Meilleurs marqueurs de la saison régulière
MJ B A Pts 1 Nelson Stewart M. Maroons 36 34 8 42 2 Cy Denneny Ottawa 36 24 12 36 3 Carson Cooper Boston 36 28 3 31 4 Jimmy Herbert Boston 36 26 5 31 5 Howie Morenz C. Montréal 31 23 3 26 6 Jack Adams Toronto 36 21 5 26 7 Aurèle Joliat C. Montréal 35 17 9 26 8 Billy Burch NY Americans 36 22 3 25 9 "Hooley" Smith Ottawa 28 16 9 2510 Frank Nighbor Ottawa 35 12 13 25
Les trophées
Meilleur joueur (trophée Hart) : Nels Stewart (Montreal Maroons).
Fair-play (trophée Lady Byng) : Frank Nighbor (Ottawa Senators).
Demi-finale (20 et 23 mars 1926)
Pittsburgh Pirates - Montreal Maroons 1-3 (1-0,0-2,0-1)R. Smith (McCurry) / Noble, Dinsmore (Stewart), Phillips Montreal Maroons - Pittsburgh Pirates 3-3 (2-0,1-1,0-2)Phillips, Broadbent (Noble), Phillips / Darragh (McCurry), Drury (Spring), Cotton (Spring)
Merlyn Phillips, recruté mi-février chez les Greyhounds de Sault-Sainte-Marie (vainqueurs de la Coupe Allan 1924), marque trois buts avec son bon tir du revers et qualifie les Maroons pour la finale. Phillips fait ses débuts professionnels à 29 ans mais son jeu est si bon dans les deux sens de la glace qu'on fait même reculer le meilleur joueur de la saison Nels Stewart en défense pour lui laisser la place au centre.

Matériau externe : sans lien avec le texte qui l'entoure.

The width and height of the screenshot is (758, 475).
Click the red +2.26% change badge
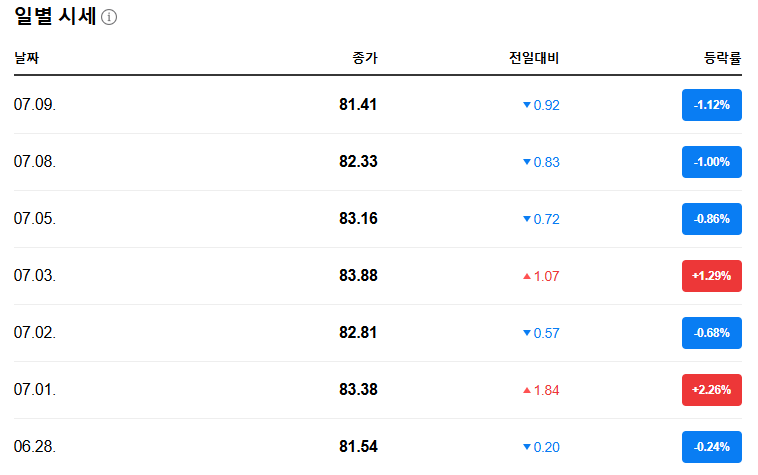pyautogui.click(x=712, y=390)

Finale (25 et 27 mars 1926)
Montreal Maroons - Ottawa Senators 1-1 (0-0,1-0,0-1)Broadbent (Stewart) / Clancy Ottawa Senators - Montreal Maroons 0-1 (0-1,0-0,0-0)Siebert
King Clancy égalise pour les Sénateurs à dix secondes de la fin du match aller. Au match retour à Ottawa devant une foule record de 10 525 spectateurs, Babe Siebert - déniché à 21 ans par les Maroons dans une équipe amateur de Niagara Falls - leur donne l'avantage en prenant son propre rebond à 5'45" de jeu. Cy Denneny semble égaliser une minute plus tard, mais le but est refusé pour hors-jeu. Les Sénateurs n'arrivent plus ensuite à tromper leur ancien gardien Clint Benedict, qui avait remporté trois Coupes Stanley à Ottawa avant une séparation due à des problèmes d'alcool. Benedict aura l'occasion de remporter un quatrième trophée avec une nouvelle équipe, puisque les Maroons remportent la NHL et se qualifient pour lafinale de Coupe Stanley.